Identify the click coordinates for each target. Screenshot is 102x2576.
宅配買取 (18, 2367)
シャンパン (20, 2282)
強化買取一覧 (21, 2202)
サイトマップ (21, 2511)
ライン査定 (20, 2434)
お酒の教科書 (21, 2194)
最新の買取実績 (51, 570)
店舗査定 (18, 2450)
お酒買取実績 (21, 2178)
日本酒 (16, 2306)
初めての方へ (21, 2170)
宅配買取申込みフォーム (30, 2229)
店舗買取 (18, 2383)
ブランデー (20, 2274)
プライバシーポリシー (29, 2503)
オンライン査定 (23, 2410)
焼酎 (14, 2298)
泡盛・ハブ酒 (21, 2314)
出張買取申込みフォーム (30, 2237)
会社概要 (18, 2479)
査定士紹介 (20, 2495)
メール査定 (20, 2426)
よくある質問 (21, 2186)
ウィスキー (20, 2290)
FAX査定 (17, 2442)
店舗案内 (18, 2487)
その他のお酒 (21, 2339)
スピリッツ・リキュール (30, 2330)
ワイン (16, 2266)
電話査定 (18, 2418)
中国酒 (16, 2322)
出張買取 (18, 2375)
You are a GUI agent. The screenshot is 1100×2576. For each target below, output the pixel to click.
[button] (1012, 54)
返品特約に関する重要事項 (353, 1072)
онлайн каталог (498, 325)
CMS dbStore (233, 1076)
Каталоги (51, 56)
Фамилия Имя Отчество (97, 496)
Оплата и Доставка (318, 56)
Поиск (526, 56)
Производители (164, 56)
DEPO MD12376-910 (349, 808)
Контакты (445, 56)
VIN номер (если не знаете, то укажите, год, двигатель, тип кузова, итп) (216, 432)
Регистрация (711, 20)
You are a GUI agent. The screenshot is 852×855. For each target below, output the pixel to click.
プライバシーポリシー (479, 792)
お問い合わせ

+ + +

**Yapılacak iş**:
“店舗案内 (18, 2487)” geçen satırdan başlayıp en son satıra kadar giden satırları, iki uç da dahil, No ve Satır sütunlarından oluşan bir Markdown tablosu olarak yazın. No sütununa sıra numarasını koyun ve boş satırları tabloya almayın.

**Görev sonucu**:
| No | Satır |
|---|---|
| 1 | 店舗案内 (18, 2487) |
| 2 | その他のお酒 (21, 2339) |
| 3 | スピリッツ・リキュール (30, 2330) |
| 4 | ワイン (16, 2266) |
| 5 | 電話査定 (18, 2418) |
| 6 | 中国酒 (16, 2322) |
| 7 | 出張買取 (18, 2375) |
| 8 | You are a GUI agent. The screenshot is 1100×2576. For each target below, output the pixel to click. |
| 9 | [button] (1012, 54) |
| 10 | 返品特約に関する重要事項 (353, 1072) |
| 11 | онлайн каталог (498, 325) |
| 12 | CMS dbStore (233, 1076) |
| 13 | Каталоги (51, 56) |
| 14 | Фамилия Имя Отчество (97, 496) |
| 15 | Оплата и Доставка (318, 56) |
| 16 | Поиск (526, 56) |
| 17 | Производители (164, 56) |
| 18 | DEPO MD12376-910 (349, 808) |
| 19 | Контакты (445, 56) |
| 20 | VIN номер (если не знаете, то укажите, год, двигатель, тип кузова, итп) (216, 432) |
| 21 | Регистрация (711, 20) |
| 22 | You are a GUI agent. The screenshot is 852×855. For each target below, output the pixel to click. |
| 23 | プライバシーポリシー (479, 792) |
| 24 | お問い合わせ |